** Opening Page extract block **

LUBBOCK, Texas (Reuters) – With new coronavirus cases surging in Texas and Florida, officials on Friday ordered bars to close again and imposed tighter restrictions on restaurants, setting back efforts to reopen their economies.
Governor Greg Abbott gave bars in Texas until midday Friday to shut and ordered restaurants to reduce capacity, while Florida’s Department of Business and Professional Regulation told bars to immediately stop serving alcohol on their premises.
The announcements marked a major step back by both states -two of the early drivers in attempts to re-open the economy – and an acknowledgement that infection figures had grown too worrisome to stand pat.
Florida on Friday announced a startling 8,942 new COVID-19 cases. That number was a leap from the state’s previous record of 5,511 new daily cases, reached on June 24. Total U.S. cases rose 40,751 on Thursday, a record daily increase.
Abbott, a Republican, also told restaurants to limit indoor capacity to 50%, from a previous 75%.
Tish Keller owns the Triple J chophouse in downtown Lubbock. As she welcomed late lunch diners, she said Abbott’s order was a brutal blow for her business.
“We were just getting to where we could pay the bills,” she said. “Taking us back down to 50% capacity means we won’t have enough business to pay staff, let alone the bills.”
Keller said she had no idea how long she could keep her doors open under the renewed restrictions, and dreaded the thought of having to once again try to come back from operating at half occupancy.
The attempts by Texas, Florida, South Carolina and other states at a more complete economic reopening have boomeranged in a resurgence of cases that is changing the nature of the pandemic and likely to test the strength of any broader economic rebound in the United States.
Texas had been at the forefront of states peeling away restrictions designed to control the pandemic. It allowed bars to reopen in May, when revelers flouting social distancing rules celebrated Memorial Day weekend.
It has since witnessed some of the biggest increases in new cases in the United States, reporting 5,996 on Thursday. The state has seen record numbers of hospitalizations in the last two weeks.
“At this time, it is clear that the rise in cases is largely driven by certain types of activities, including Texans congregating in bars,” Abbott said in a statement.
Almost 125,000 Americans have died of COVID-19, the highest death toll from the highly infections disease in the world.
Despite the grim news from Texas, Florida and elsewhere, President Donald Trump said the United states was coming back from the coronavirus crisis, which has halted large parts of the economy and left millions jobless.

** Closing Page extract block **
** Opening Exercise data block **

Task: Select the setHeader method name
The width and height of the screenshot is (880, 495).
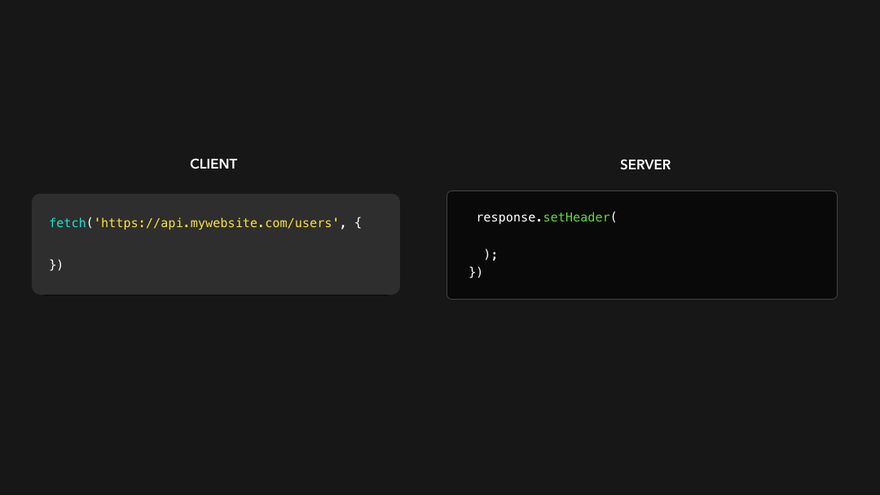Action: (x=576, y=217)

** Closing Exercise data block **

**Work task**
Pick up the news report on Texas and Florida closing bars again and continue it from its last sentence. None of the lines are needed for this.

**Response**
“We have a little work to do, and we’ll get it done. We’re having some very good numbers coming out in terms of the comeback, the comeback of our nation, and I think it’s going very rapidly and it’s going to be very good,” he said at an event in the White House.
Vice President Mike Pence said that in Texas and Florida “we’re seeing more and more young people, under the age of 35, who are testing positive. In many cases they have no symptoms.”
New York Governor Andrew Cuomo on Friday criticized states that reopened their economies before getting the coronavirus spread under control, saying there was “undeniable, irrefutable evidence” those states made a mistake.
Cuomo, a Democrat, told a briefing that states that followed guidance from the White House are now seeing a spike in cases, arguing that New York curbed the outbreak by taking what he called a scientific, rather than a political, approach.
“What’s going on in this country is now frightening and revealing at the same time,” Cuomo said. “I say it is time to wake up, America, and look at the undeniable facts.”
Initially the epicenter of the U.S. outbreak, New York now has the lowest positive test rate in the country.
Many of the states that were spared the brunt of the initial outbreak or moved early to lift restrictions on residents and businesses are seeing rising numbers of infections and hospitalizations.
Also reporting record rises in cases this week were Alabama, Arizona, California, Georgia, Idaho, Mississippi, Missouri, Nevada, Oklahoma, South Carolina, Tennessee and Wyoming.
Dallas County Judge Clay Jenkins, a powerful voice in the Texas Democratic Party, described Abbott’s handling of the pandemic as “a disaster.”
“At the beginning of May, the governor said, ‘Hold my beer and let me take over. No more requirements, everybody do what you want to do.’ It has been a disaster,” Jenkins told reporters on a call.